Вот и кончена моя повесть, и мне остается в конце лишь прибавить некоторые разъяснения, не уместившиеся в начале и в середине, но полезные, быть может, моим читателям, которые бы захотели все правильно осознать и хорошо почувствовать. Однако — кто такие мои читатели? и к кому я, собственно говоря, обращаюсь и на кого уповаю в своем художественном изыскании? Мне кажется: главным образом — это я сам. Во-первых, когда пишешь, то ведь невольно читаешь и перечитываешь написанное, и вот, слава Богу, один читатель уже нашелся.
— Но помилуйте, возразят мне другие, — не для себя же вы так стараетесь, и сидите по ночам, и не спите, и тратите последние силы?
— Для себя, — скажу я им честно и откровенно. — Но только — не для такого, какой я есть в настоящий момент, а для такого, каким я буду когда-нибудь. Значит, и все прочие, временные читатели, если пожелают, могут ко мне с легкостью присоединиться. Ибо никому неизвестно — кто из нас кем был и будет. Может, вот вы, именно вы и есть — я? Поэтому пока приходится иметь дело со всеми, а там посмотрим.
Ведь что же происходит? Живет человек, живет и вдруг — бац! — и нет его больше, а вместо него по тому же месту ходят другие люди и в свою очередь предаются бессмысленному уничтожению.
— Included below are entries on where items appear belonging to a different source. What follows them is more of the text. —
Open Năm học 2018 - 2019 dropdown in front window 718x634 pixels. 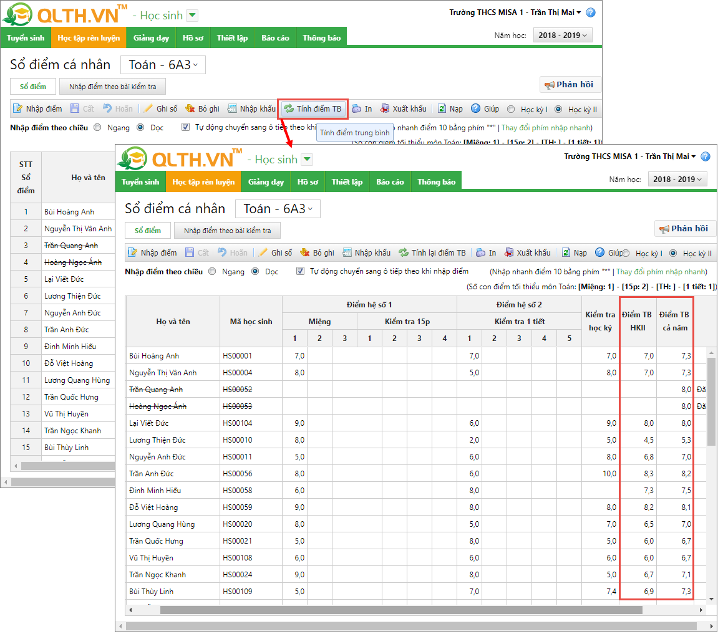[677, 180]
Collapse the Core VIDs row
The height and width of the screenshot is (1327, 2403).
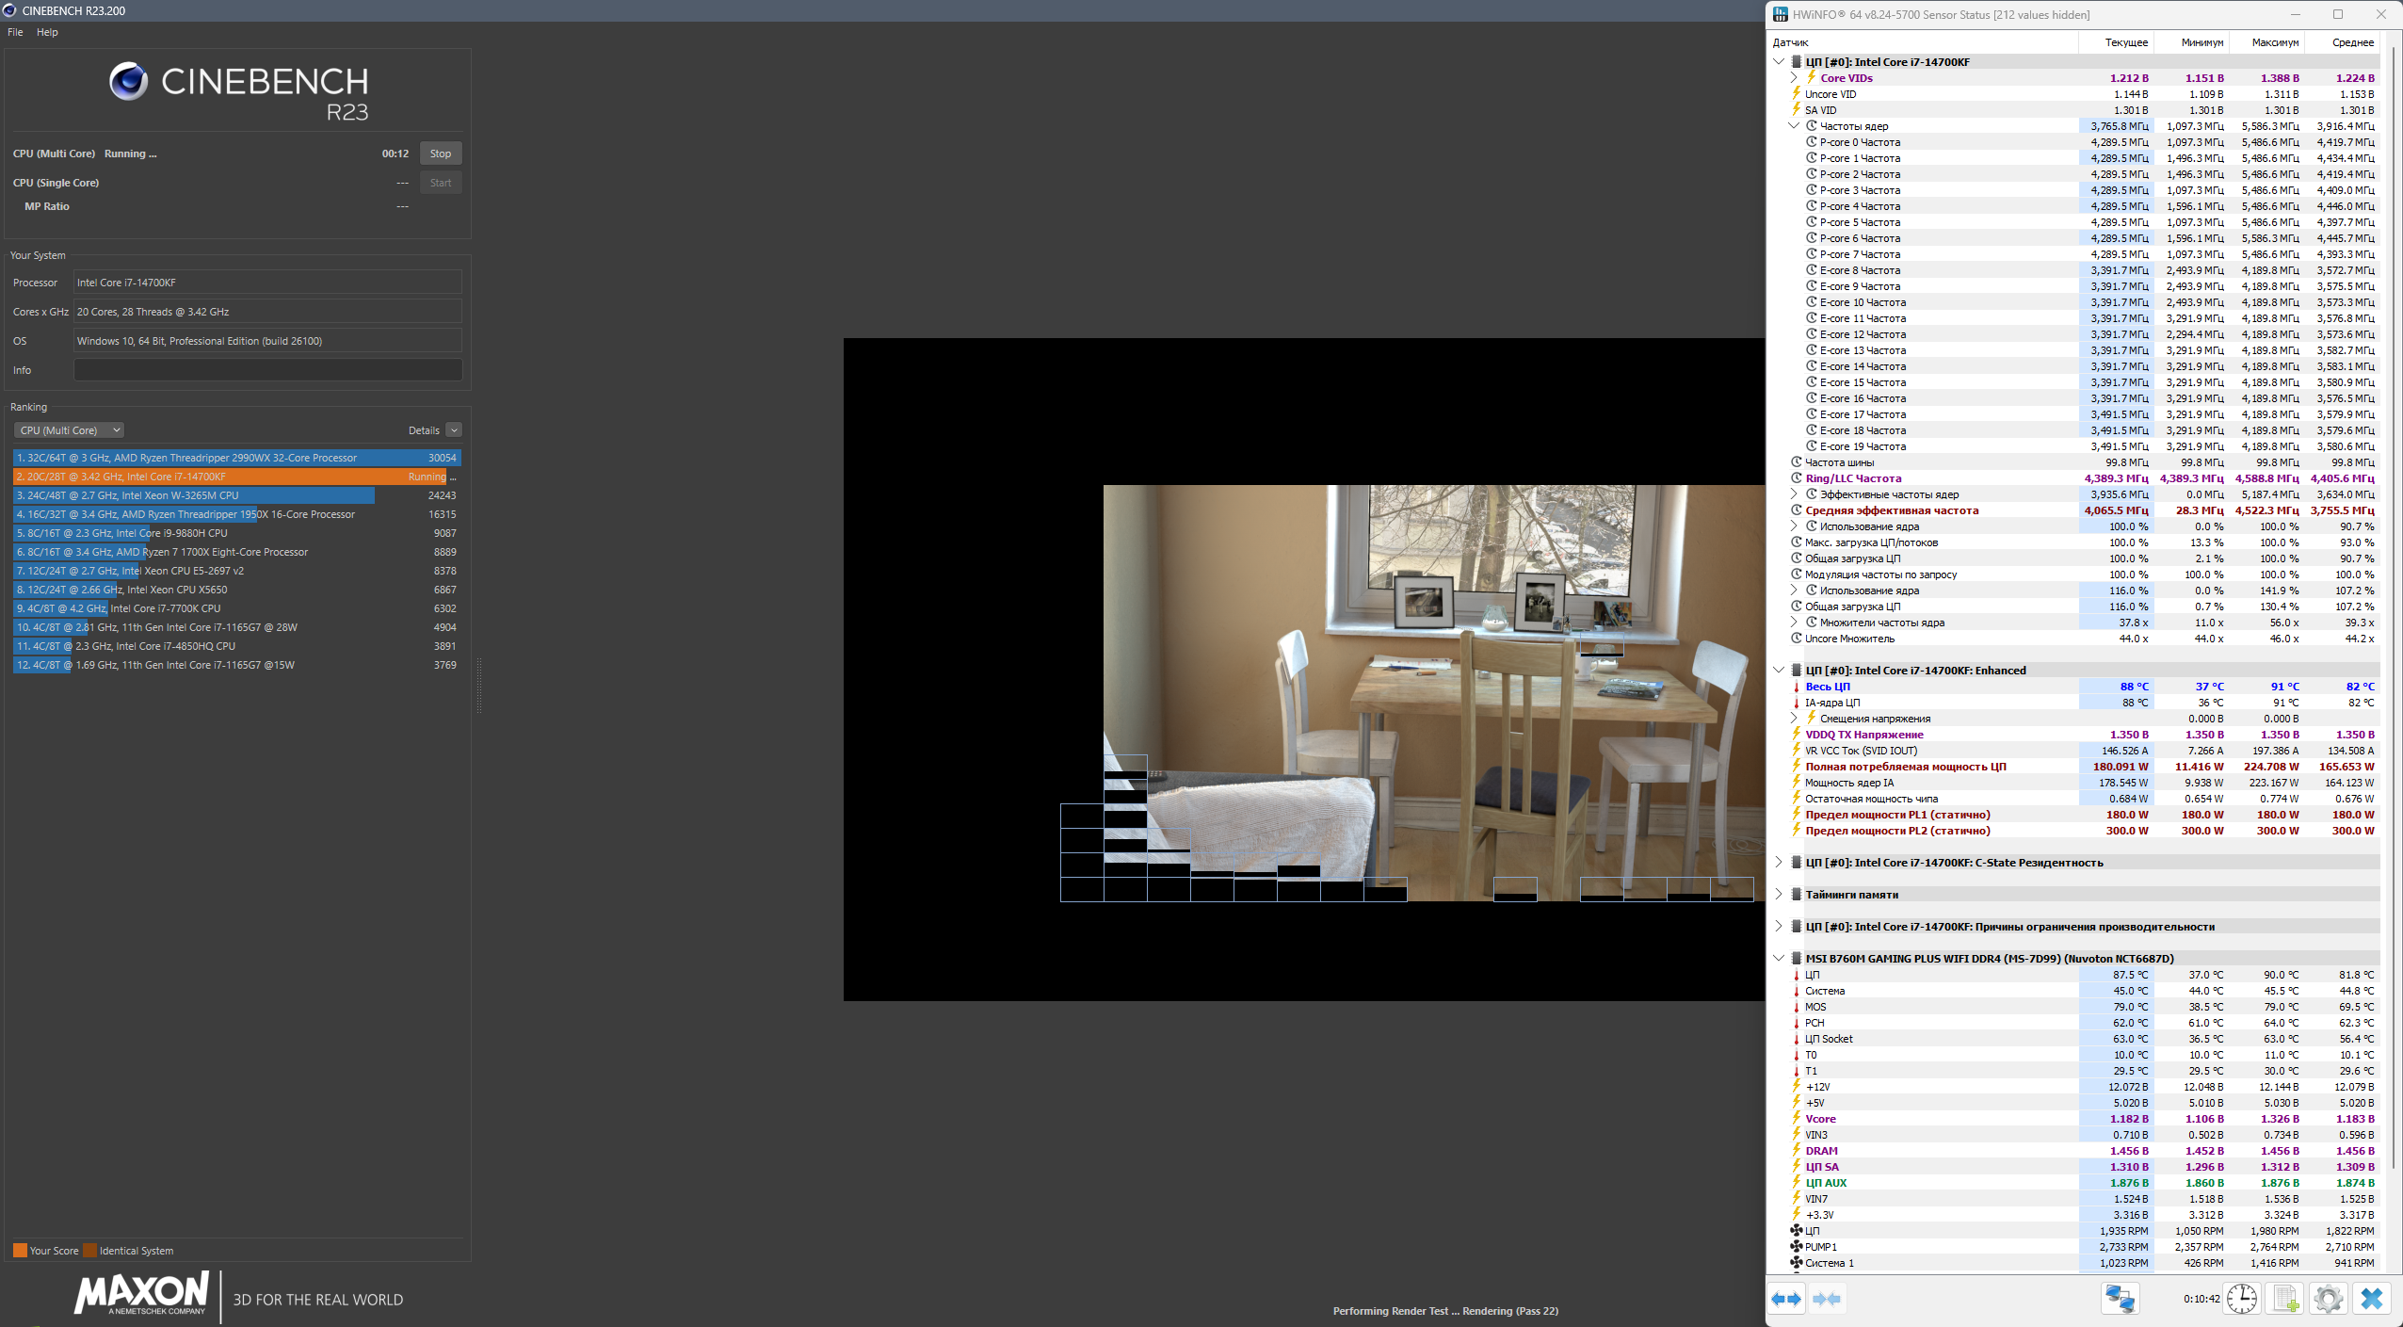(x=1794, y=78)
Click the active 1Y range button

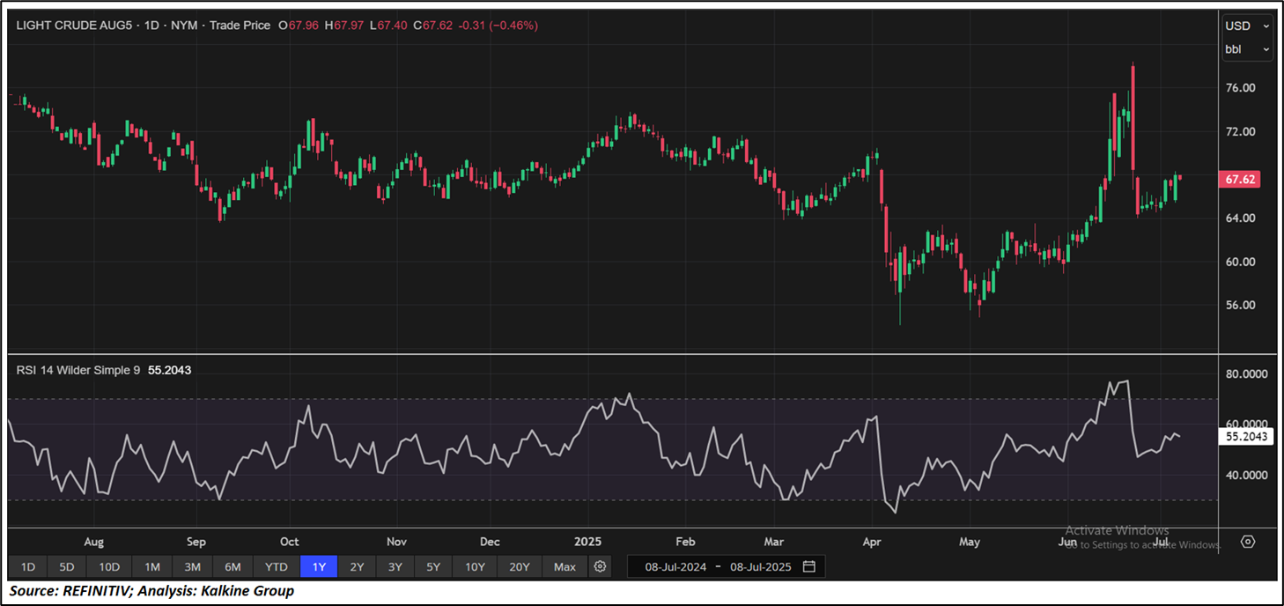pos(319,566)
Только и слышно кругом: бац! бац! бац!
Что делать? Как с этим бороться? Вот тут и приходит на помощь всемирная литература. Я уверен: большая часть книг — это письма, брошенные в будущее с напоминанием о случившемся. Письма до востребования, за неимением точного адреса. Попытки задним числом восстановить отношения с самим собой и со своими бывшими родственниками и друзьями, которые живут и не помнят, что они — пропавшие без вести.
Пропал человек, ищи-свищи. Распался на составные части, потерялся в толчее и не видно его нисколько. Собрать всех надо, созвать. Ау! Василий! Ау! ау! Наташа! Где вы — Грета? Степан Алексеевич? — куда вы все подевались? Эй! Хлодвиг! Леонардо да Винчи! — отзовитесь!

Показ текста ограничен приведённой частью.